Task goal: Tell how many lines in the records contain the word "agent"; the number alone is the answer.

─── Input for this task ───

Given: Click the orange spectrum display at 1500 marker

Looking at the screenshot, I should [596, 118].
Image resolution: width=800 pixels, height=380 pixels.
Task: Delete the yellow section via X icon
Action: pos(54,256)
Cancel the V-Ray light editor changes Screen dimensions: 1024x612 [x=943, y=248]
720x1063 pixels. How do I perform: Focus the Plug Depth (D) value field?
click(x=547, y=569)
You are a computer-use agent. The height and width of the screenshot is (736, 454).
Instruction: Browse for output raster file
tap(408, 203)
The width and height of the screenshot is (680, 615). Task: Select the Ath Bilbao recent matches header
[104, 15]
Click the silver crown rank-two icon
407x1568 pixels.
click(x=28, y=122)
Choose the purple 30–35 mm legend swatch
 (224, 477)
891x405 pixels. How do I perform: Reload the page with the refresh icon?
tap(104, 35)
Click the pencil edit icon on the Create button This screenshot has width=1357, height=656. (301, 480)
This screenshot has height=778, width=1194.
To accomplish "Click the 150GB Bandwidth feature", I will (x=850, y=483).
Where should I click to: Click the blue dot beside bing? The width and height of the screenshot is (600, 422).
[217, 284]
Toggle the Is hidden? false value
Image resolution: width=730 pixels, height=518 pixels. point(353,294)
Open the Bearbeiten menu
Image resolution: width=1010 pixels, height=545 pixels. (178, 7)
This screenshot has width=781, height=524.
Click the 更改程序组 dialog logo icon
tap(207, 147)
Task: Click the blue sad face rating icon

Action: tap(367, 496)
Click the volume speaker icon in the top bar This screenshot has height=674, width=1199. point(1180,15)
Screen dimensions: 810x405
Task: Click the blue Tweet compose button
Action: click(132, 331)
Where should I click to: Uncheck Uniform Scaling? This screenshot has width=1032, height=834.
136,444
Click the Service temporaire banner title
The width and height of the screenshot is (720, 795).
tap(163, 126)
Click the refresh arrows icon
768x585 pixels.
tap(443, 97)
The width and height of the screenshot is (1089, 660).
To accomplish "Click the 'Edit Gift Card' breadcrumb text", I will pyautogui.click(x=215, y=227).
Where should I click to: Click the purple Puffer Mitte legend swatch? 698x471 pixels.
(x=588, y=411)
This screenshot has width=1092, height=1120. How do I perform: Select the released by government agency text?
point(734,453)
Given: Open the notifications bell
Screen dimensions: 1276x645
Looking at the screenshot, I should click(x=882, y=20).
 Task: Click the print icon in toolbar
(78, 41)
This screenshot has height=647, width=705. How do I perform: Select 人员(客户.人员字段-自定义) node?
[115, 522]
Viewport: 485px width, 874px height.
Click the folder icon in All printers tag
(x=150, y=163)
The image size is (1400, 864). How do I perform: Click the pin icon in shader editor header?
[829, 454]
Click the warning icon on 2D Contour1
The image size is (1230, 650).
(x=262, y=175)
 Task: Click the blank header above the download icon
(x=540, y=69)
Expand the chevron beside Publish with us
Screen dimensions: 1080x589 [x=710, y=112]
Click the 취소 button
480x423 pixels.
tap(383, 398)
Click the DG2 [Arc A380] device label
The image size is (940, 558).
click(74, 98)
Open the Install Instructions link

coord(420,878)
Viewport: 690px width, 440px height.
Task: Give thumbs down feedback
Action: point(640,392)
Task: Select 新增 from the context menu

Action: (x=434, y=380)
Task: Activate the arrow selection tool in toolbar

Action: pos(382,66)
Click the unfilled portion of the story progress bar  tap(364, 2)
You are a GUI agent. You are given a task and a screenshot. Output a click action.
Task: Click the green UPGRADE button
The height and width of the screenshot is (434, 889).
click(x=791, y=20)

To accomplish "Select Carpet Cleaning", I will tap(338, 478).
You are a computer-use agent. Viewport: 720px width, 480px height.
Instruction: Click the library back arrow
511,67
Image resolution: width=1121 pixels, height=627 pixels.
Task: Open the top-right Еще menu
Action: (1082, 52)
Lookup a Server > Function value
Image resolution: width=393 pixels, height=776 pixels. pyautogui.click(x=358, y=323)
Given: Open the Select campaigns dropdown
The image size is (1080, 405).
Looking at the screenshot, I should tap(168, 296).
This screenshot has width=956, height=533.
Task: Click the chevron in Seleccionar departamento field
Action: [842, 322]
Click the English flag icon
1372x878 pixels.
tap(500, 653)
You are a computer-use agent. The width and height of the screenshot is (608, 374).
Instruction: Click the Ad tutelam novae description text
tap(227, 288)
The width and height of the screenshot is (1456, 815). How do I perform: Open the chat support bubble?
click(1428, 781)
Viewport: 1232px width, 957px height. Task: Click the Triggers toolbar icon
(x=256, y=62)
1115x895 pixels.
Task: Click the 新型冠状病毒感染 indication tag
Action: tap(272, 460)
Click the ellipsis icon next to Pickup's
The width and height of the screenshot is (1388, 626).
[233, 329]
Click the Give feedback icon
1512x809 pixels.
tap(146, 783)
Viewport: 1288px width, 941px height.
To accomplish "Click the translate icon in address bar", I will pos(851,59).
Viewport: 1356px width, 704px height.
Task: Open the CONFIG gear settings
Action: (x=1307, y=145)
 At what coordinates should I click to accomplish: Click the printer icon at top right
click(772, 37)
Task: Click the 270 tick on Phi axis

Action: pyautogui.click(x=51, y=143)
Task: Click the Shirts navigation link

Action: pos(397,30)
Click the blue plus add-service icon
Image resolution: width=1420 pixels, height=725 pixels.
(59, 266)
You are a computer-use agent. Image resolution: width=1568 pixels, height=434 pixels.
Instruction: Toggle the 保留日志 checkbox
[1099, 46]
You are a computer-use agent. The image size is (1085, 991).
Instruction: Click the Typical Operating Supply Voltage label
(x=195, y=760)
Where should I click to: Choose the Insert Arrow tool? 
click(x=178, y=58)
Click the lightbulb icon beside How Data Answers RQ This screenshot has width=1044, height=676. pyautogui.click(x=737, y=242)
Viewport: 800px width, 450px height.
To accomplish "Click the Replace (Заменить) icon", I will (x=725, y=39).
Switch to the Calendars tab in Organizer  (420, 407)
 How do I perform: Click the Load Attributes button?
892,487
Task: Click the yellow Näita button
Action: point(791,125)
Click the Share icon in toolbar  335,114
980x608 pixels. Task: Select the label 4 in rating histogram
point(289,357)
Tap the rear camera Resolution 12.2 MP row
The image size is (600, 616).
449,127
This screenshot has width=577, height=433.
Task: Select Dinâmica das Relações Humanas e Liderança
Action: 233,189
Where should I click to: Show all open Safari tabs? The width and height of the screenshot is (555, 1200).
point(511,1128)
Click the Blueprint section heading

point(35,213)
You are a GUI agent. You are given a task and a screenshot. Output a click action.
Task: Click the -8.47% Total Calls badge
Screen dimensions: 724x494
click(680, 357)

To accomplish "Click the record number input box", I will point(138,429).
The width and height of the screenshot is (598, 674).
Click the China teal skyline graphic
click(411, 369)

───

Reply to the task: 7